▸ DOCUMENT SECTION:
>>>
Momentum Contrast (MoCo)

self-supervised

contrastive-learning

vision

Understanding Momentum Contrastive Learning for Unsupervised Visual Representation Learning

Author

Jeet Parab

Published

July 12, 2025

Introduction

MoCo (Momentum Contrast) is a self-supervised learning framework introduced by Facebook AI Research in 2019. It addresses the fundamental challenge of learning visual representations without labeled data by treating contrastive learning as a dictionary look-up problem.

The key insight behind MoCo is that contrastive learning can be viewed as training an encoder to perform a dictionary look-up task, where we want to match a query representation with its corresponding key.

Note

Read the original paper: He, Kaiming, et al.
Momentum Contrast for Unsupervised Visual Representation Learning (MoCo) (2019)
arXiv:1911.05722

Core Concepts of MoCo

1. Dictionary Look-up Perspective

MoCo (Momentum Contrast) reframes contrastive learning as a dictionary look-up task:

Query (q): An encoded representation of an augmented image.
Positive Key (k⁺): The encoded representation of a different augmentation of the same image as the query.
Negative Keys (k⁻): Encoded representations of different images.
Dictionary: A dynamic set of keys (representations) used to compare against the query. The goal is to bring the query closer to its positive key while pushing it away from negative keys.

2. Queue Mechanism

MoCo introduces a queue-based dictionary to efficiently manage a large set of negative samples:

A FIFO queue stores encoded representations (keys) from previous mini-batches.
<<<
Output the stretch of the MoCo document from "Dictionary: A dynamic" through "from negative keys.", unaltered. The lines that follow have no connection to the text above.

▸ RAW DATA:
>>>
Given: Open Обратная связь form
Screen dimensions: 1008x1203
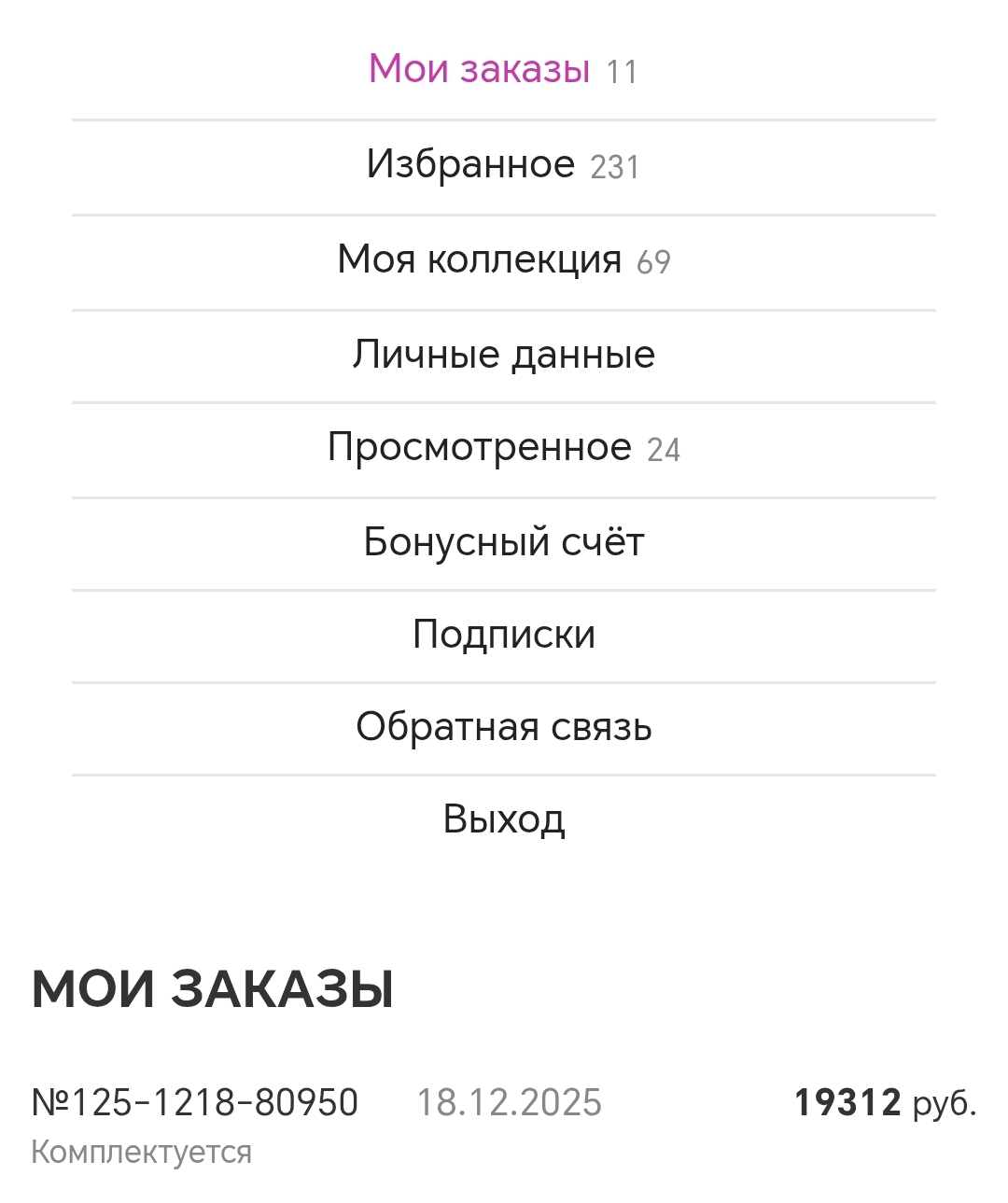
<<<
▸ RESULT BELOW:
Dictionary: A dynamic set of keys (representations) used to compare against the query. The goal is to bring the query closer to its positive key while pushing it away from negative keys.